The People’s Republic of China this week requested consultations with the European Union to resolve a longstanding trade dispute over the assessment of antidumping duties on Chinese iron and steel fasteners. According to China, the EU has not complied with the July 2011 WTO Appellate Body (AB) ruling that found the EU to have violated its international trade obligations. If China and the EU do not resolve this concern by November 14, China may request a WTO panel to evaluate EU compliance and potentially authorize offsetting trade retaliation.
The EU last year claimed compliance by reducing and eliminating the antidumping duties assigned to certain Chinese shippers of fasteners. Yet China contends that the EU improperly maintained a 74.1% rate for Chinese companies that have not established independence from state control. Addressing this nonmarket economy issue, the AB rejected the EU approach, announcing that “placing the burden on NME exporters to rebut a presumption that they are related to the State and demonstrate that they are entitled to individual treatment runs counter to” the WTO Agreement. Although the AB conclusion was limited to the process and evidentiary basis through which the EU assessed whether Chinese companies were part of the NME-wide entity, one might expect efforts to expand the rationale of the AB decision to antidumping duties applied to NMEs by other countries, including the United States.
In fact, the United States is currently defending its compliance with a similarly adverse WTO ruling.
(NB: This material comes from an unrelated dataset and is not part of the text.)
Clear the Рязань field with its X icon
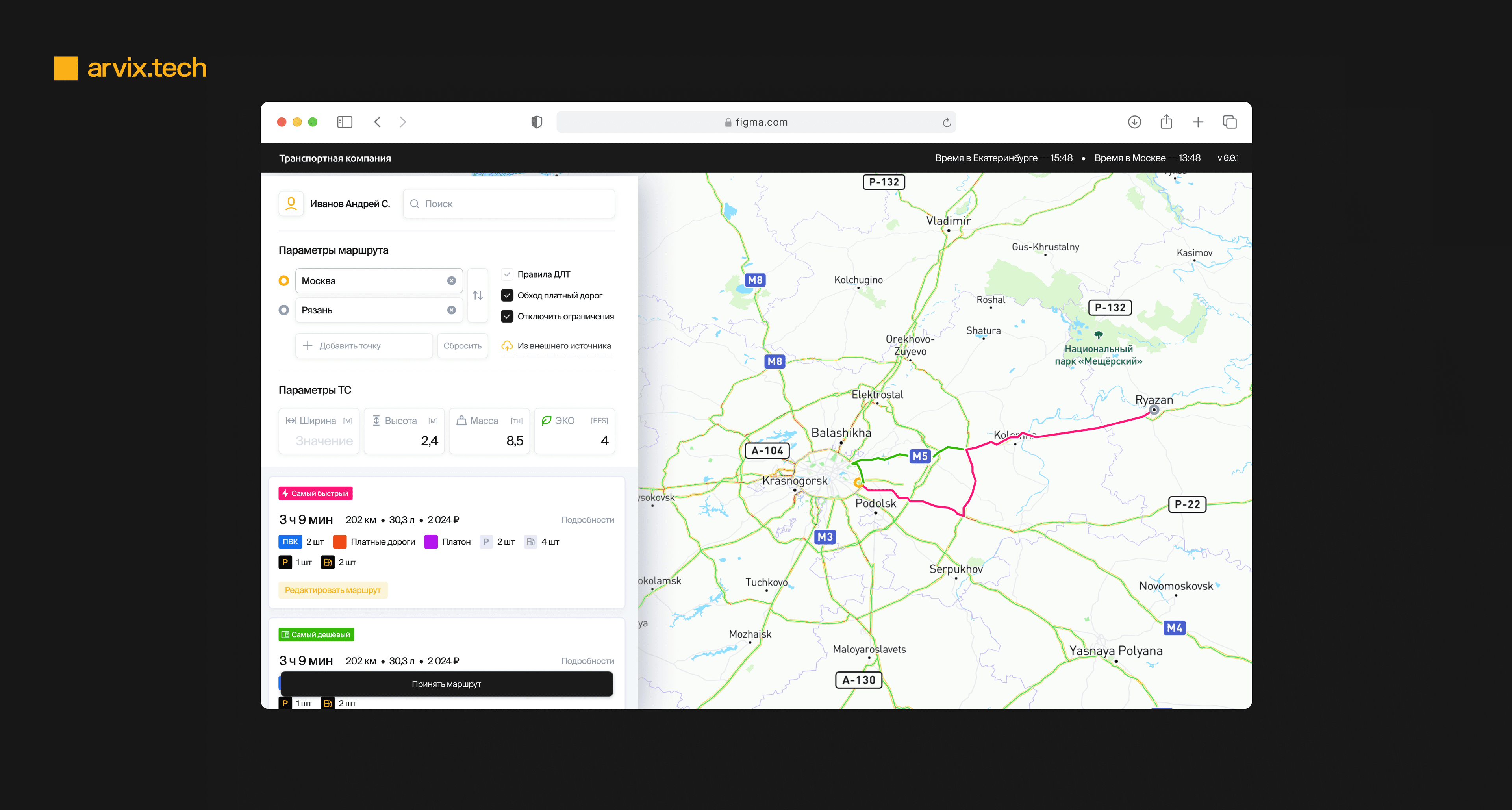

The Socialist Republic of Vietnam in 2010 challenged United States determinations on the antidumping duty order on shrimp including the assignment of NME-wide rates. In July 2011, a WTO panel found that the United States did not act consistently with its international obligations. Vietnam thereafter asserted that the United States failed to comply with that panel report.
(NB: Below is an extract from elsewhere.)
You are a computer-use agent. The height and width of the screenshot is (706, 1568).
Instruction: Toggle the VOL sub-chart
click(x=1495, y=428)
In its January 2013 request for another panel to resolve the outstanding compliance concern, Vietnam challenged the “calculation of a Vietnam-wide entity rate, which Viet Nam considers to be inconsistent, as such and as applied on a continued and ongoing basis, with the obligations of the United States under the Anti-Dumping Agreement.”
Briefing is now underway before a WTO panel that will decide whether the United States’ NME-wide duty assessments and cash deposit requirements on Vietnamese shrimp conform to international obligations. The EU may well participate in a similar panel soon on Chinese fasteners. As the United States and EU defend their NME-wide antidumping duty actions, it bears noting that both the EU and the United States employed a presumption of state control before entering into the WTO Agreements, and they have continued to do so because they do not understand themselves to have undertaken any different obligation in the WTO Agreements.
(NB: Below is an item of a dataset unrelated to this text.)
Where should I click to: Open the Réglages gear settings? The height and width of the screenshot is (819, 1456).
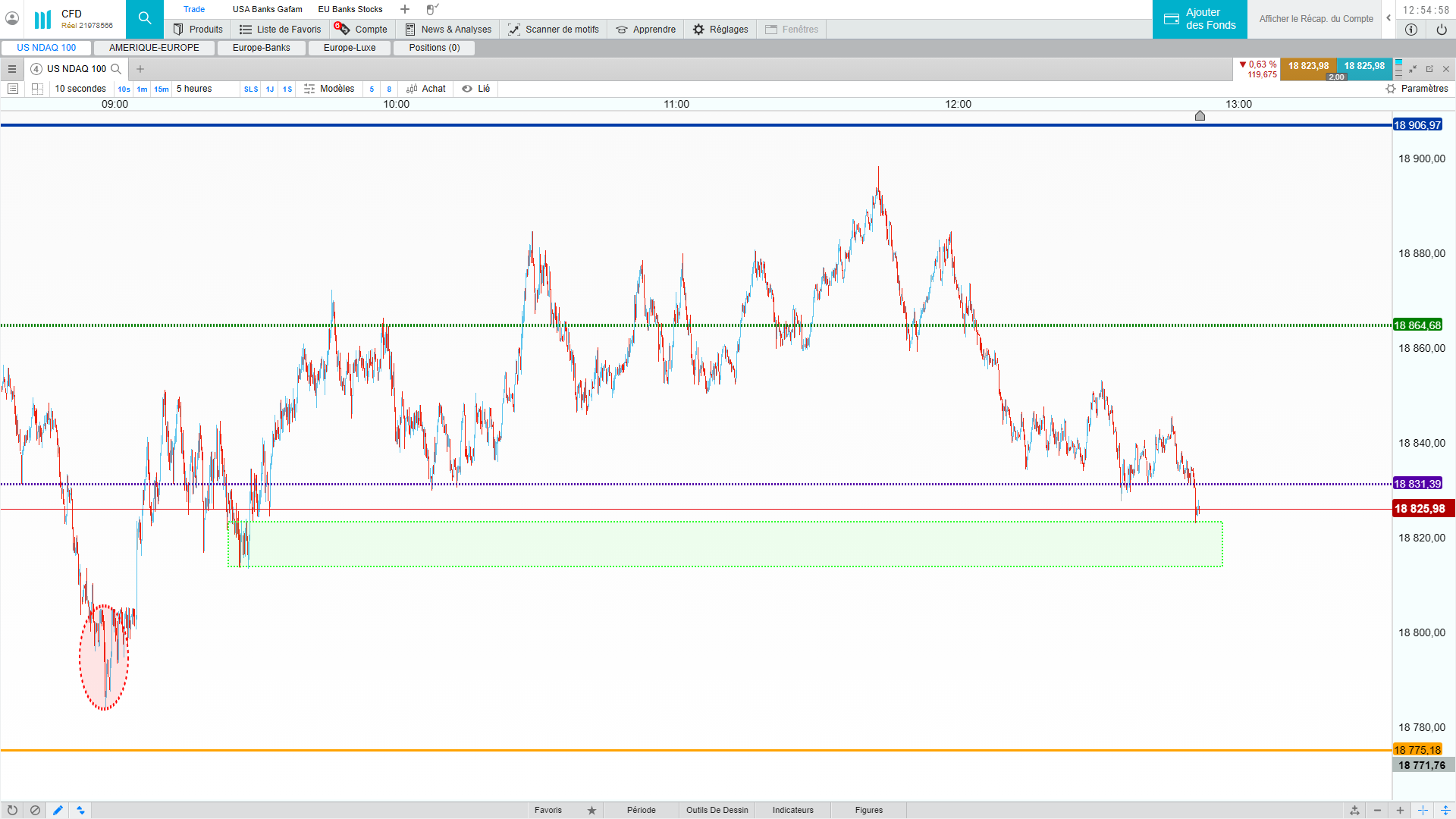720,30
The WTO took a similar route with regard to the antidumping calculation methodology known as “zeroing” – likewise practiced by the EU, the United States, and other countries prior to the WTO Agreements and not directly prohibited in those agreements. Nonetheless, the WTO AB first announced a prohibition on “zeroing” when applied by the EU, and then eventually to the United States. The AB received a substantial amount of criticism for reading a prohibition of zeroing into the WTO Agreements, when the parties expressly chose not to include one. One can only hope that the AB is more restrained if and when these new disputes come before it.